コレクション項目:
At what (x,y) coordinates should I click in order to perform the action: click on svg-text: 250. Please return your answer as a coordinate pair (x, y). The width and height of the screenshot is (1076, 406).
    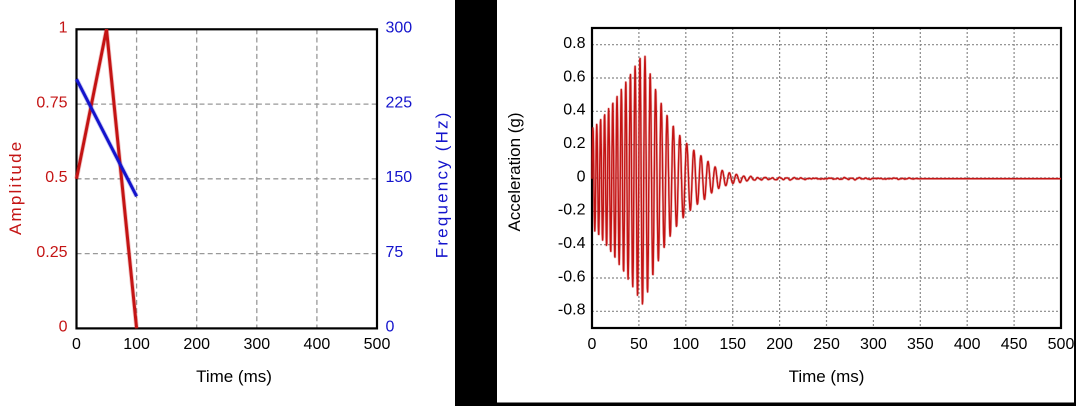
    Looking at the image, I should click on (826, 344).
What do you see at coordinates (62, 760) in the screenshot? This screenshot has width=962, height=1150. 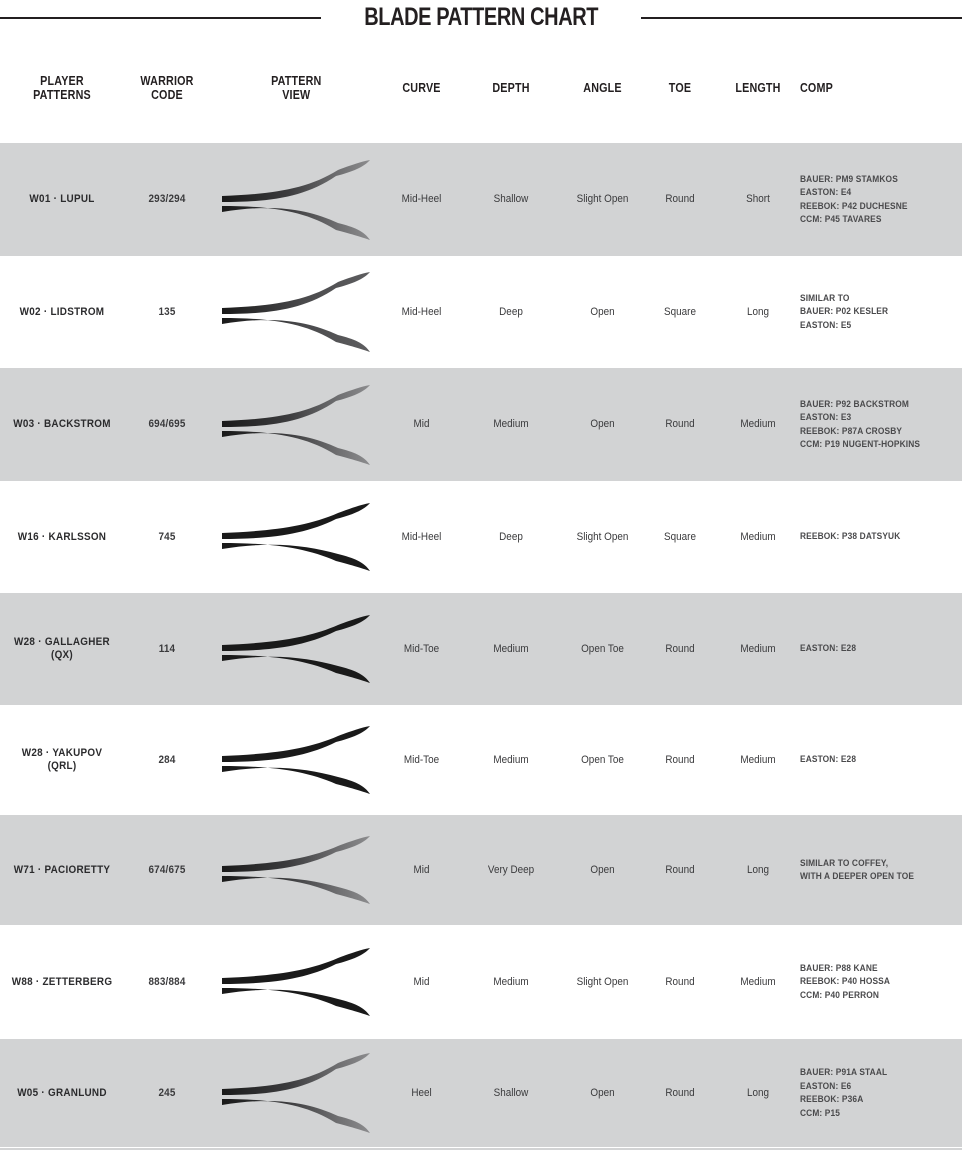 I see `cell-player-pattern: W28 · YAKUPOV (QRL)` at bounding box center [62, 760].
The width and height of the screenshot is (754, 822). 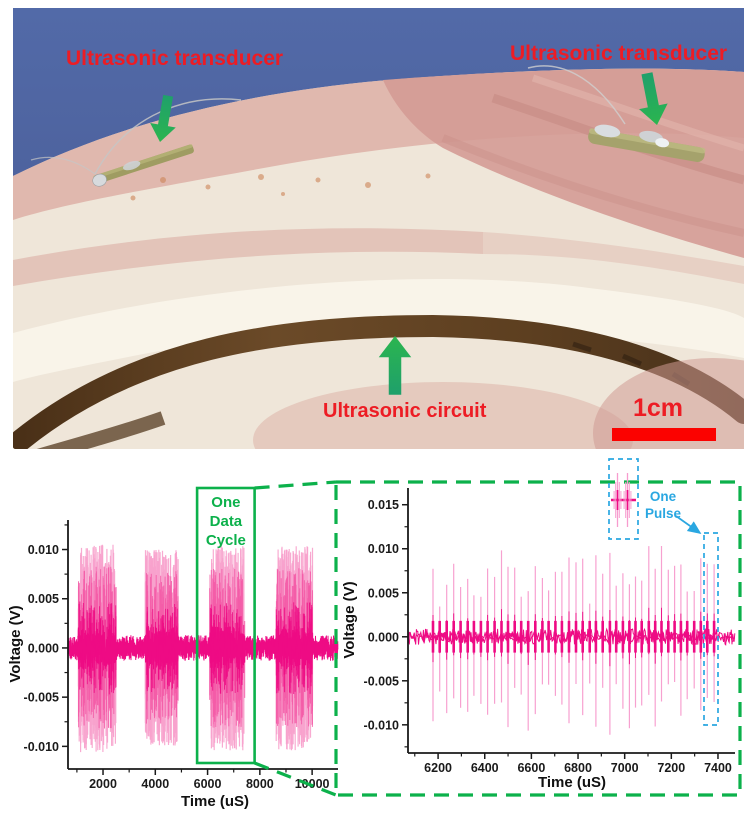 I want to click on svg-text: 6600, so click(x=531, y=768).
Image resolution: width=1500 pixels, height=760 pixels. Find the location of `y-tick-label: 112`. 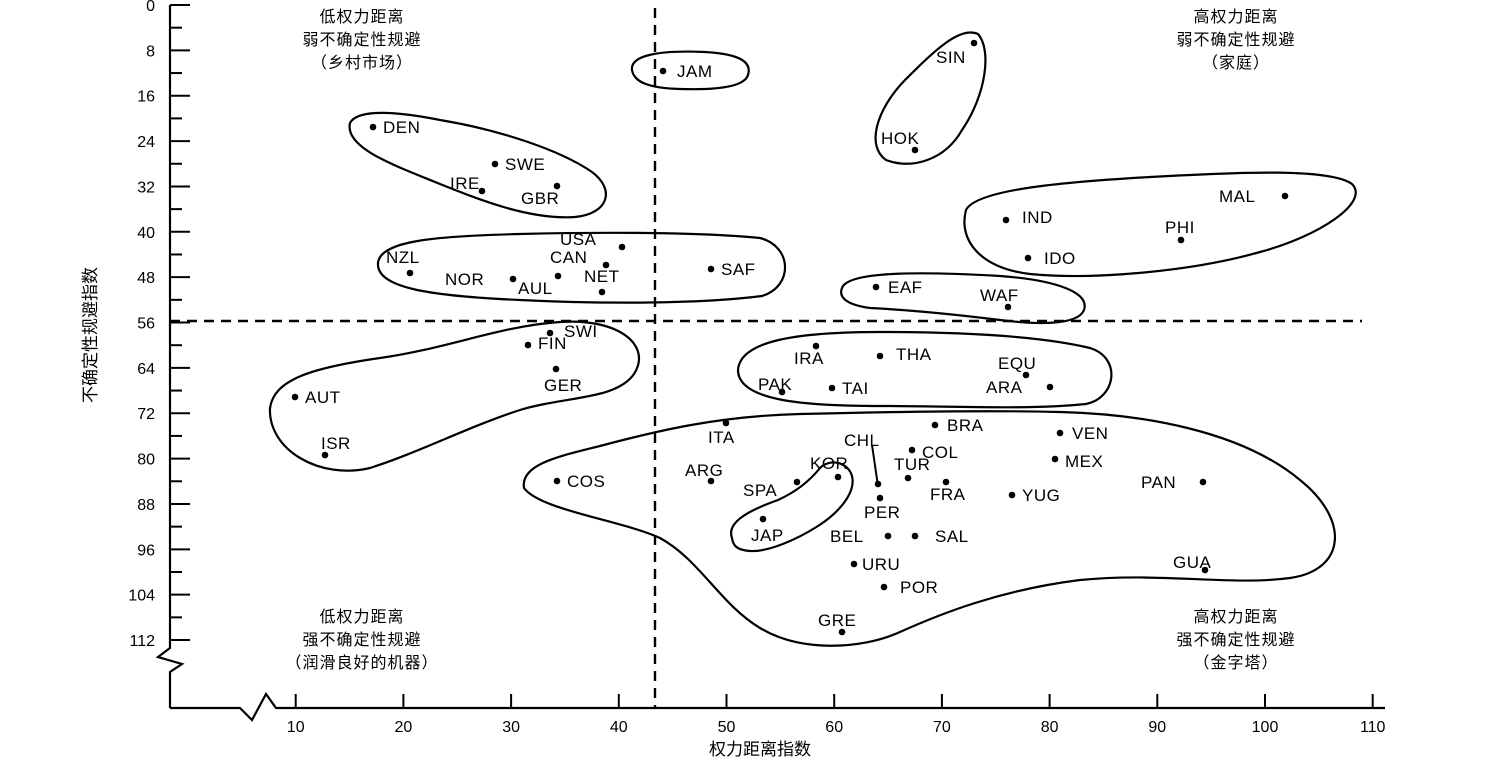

**作業内容**
上のリストで文字列「should」を含む行をすべて探し、各行を全文書き写してください。大文字と小文字は区別します。

**回答欄**
At what (x,y) coordinates should I click in order to perform the action: click on svg-text: 250. Please return your answer as a coordinate pair (x, y). The width and height of the screenshot is (1076, 406).
    Looking at the image, I should click on (826, 344).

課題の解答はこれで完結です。